The assumption that ALDEFLUOR positivity of tumour cells correlates with ALDH1A1 expression by IHC has been questioned. Marcato et al. investigated which isoform of the aldehyde dehydrogenase family was most responsible for ALDEFLUOR positivity and found ALDH1A3 rather than ALDH1A1 to be the basis of ALDEFLUOR activity [5].

Although we found ALDH1A1 and ALDH1A3 to be positively correlated, the relationship was not strong (ER- cases, Spearman's rho = 0.19, P < 0.0001) and many cases showed discordant expression. We found ALDH1A3 to be significantly associated with survival in ER- disease on univariate analysis but this association was lost after adjustment for known prognostic factors in multivariate analysis.

ITGA6 expression has been linked to mammary stem cell biology in different ways. It has been used as a marker of murine mammary stem cells [5, 6] and of tumorigenic cells of the MCF-7 breast cancer cell-line [7]. Pece et al. found ITGA6 to be highly expressed by normal human mammary stem cells and also showed that ITGA6 expression correlated with tumour grade [2]. Although we did not find a significant association between ITGA6 expression and higher tumour grade, there is a trend towards this in the ER- subgroup. ITGA6 expression has previously been shown to predict poor outcome in breast cancer [38]. We found ITGA6 to be an independent prognostic factor in ER- disease albeit restricted to the first two years of follow-up, after which ITGA6 expression was not associated with survival.

There is no highly specific marker for breast CSCs, rather the markers investigated in this study enrich tumour cell subpopulations for CSCs. We found a weak to moderate correlation between CSC markers, implying that different populations defined by these markers have some overlap but that most cells do not express these markers concurrently.

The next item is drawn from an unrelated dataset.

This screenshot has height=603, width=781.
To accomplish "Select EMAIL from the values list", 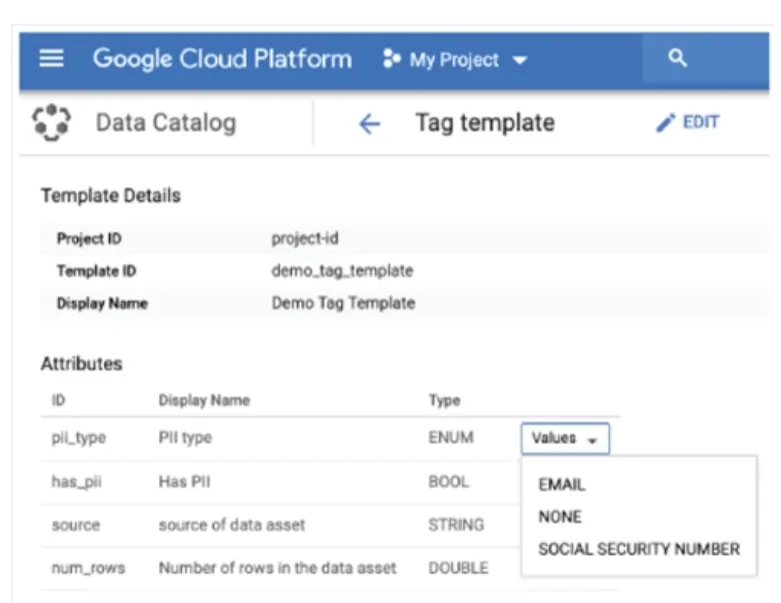I will click(562, 485).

The idea of combining markers to increase the purity of subpopulations for CSCs was utilised by Ginestier et al. who showed that the combination of CD44+CD24-/low and ALDEFLUOR activity enabled the isolation of cells able to form tumours in NOD/SCID mice from as few as 20 cells, compared to 500 cells when sorted by ALDEFLUOR activity alone [3]. Based on this finding, Neumeister et al. set out to establish the significance of combined CSC marker expression by investigating the expression of CD44 and ALDH1A1 in a cohort of 639 primary breast tumours [17]. They found no association with survival when they analysed the markers separately, but found the combination of the two markers to be an independent predictor of outcome [17]. Along these lines, we generated a score representing the sum of the dichotomised scores for all four markers. We found that this score was an independent prognostic factor in ER- disease.

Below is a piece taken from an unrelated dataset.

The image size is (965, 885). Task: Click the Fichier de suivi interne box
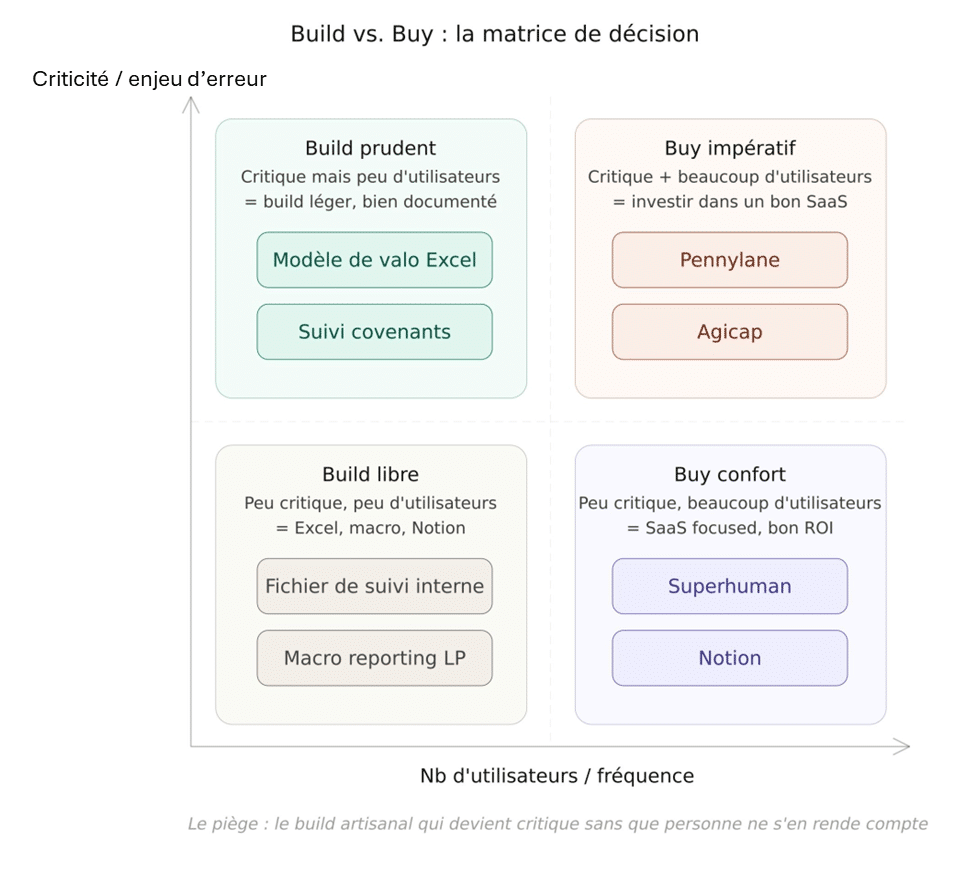pyautogui.click(x=374, y=586)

In summary, we have investigated the expression of putative CSC markers in a large cohort of primary breast carcinomas, treating ER+ and ER- tumours as distinct entities. We found that the patterns of association with clinical and molecular characteristics are different between CSC markers but that all markers were strongly associated with negative ER status. CSC markers did not carry significant prognostic value in ER+ tumours; therefore, additional markers enabling IHC quantification of CSCs in ER+ tumours (75 to 80% of all breast cancers) are required. In ER- disease, although only ITGA6 retained independent prognostic significance, a composite score representing expression of all four markers was the most powerful predictor of outcome. Based on our findings and in the absence of more specific CSC markers, we propose that it may be necessary to utilise a panel of CSC markers in order to effectively translate knowledge of CSCs into patient benefit.